Disk Full on All Leaf Nodes

Novian · August 24, 2022, 9:35am

Hi,
We have a cluster consisting of two Aggregators (Master and Child) and six leaf nodes. But now all leaf nodes are offline because the disk is 100% full. Is there a way we can do to clean the disk even if it means deleting the database or datadir from all leaf nodes?

Our goal is to free up the capacity of all leaf nodes so that the cluster can be reused. Can anyone help us?

sambeatty · August 25, 2022, 12:51am

Hi Novian,

If you’re a current customer then you should open a support ticket with either a cluster report (if your /tmp mounts have enough space to collect it - if you need to use another mount like /run from your screenshot then you can specify it with the --temp-dir flag on the sdb-report collect command) or with recent logging and either du or recursive ls output of your leaf node data dirs along with any additional context you believe might help (large data load, other applications running on the cluster’s hosts, etc).

The support team has put together a fairly exhaustive article on SingleStore disk utilization here:

The short story, though, will be that you typically don’t want to touch anything in the data directory unless instructed to by SingleStore support or if it’s a core file from a crash that you’re not sending for a bug report. You can, however, clear the plancache directory to get back space and, to a lesser extent, the tracelogs directory (though that shouldn’t take up as much space). You should only do these steps when the node processes are stopped however - In your screenshots that isn’t currently the case. You can stop the cluster with sdb-admin stop-node --all or by sshing to each host and killing all memsqld processes.

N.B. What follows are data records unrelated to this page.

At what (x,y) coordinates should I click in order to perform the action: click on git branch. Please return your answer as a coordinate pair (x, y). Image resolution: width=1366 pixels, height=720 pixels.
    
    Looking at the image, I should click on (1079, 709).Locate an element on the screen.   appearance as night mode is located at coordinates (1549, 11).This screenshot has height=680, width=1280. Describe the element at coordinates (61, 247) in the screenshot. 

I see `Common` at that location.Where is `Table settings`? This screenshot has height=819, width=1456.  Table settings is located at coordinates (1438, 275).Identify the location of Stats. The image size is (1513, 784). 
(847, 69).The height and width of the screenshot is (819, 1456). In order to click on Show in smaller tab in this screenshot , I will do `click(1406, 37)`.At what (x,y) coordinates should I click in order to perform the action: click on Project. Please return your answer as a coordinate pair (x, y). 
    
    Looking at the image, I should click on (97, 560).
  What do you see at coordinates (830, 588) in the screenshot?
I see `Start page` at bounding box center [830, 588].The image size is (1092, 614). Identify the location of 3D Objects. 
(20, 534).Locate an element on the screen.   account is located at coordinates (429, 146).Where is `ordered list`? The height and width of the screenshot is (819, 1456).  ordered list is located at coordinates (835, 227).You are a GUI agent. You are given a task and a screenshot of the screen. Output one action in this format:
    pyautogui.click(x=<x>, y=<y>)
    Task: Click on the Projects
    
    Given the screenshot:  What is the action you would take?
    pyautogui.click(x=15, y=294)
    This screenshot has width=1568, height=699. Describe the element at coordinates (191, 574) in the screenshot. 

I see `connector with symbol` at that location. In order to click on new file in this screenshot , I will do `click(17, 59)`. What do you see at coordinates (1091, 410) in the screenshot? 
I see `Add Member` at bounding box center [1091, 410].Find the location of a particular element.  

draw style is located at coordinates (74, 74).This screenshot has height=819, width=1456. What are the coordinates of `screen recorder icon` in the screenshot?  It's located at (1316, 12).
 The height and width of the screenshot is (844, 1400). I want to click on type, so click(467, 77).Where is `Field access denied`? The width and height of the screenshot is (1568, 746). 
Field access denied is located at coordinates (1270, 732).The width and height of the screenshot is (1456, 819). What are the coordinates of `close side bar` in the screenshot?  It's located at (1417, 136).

For the future the minimal_disk_space variable will stop SingleStore from writing to disk beyond a certain threshold. On your version the default should be 100MB - I believe it was raised in later versions - and it can be set lower while you free up space then set back afterwards. Alternatively you may want to consider using fallocate to make a large (say 25GB) junk/throwaway file on the mount your SingleStore nodes run off of to act as a safety valve for scenarios like this.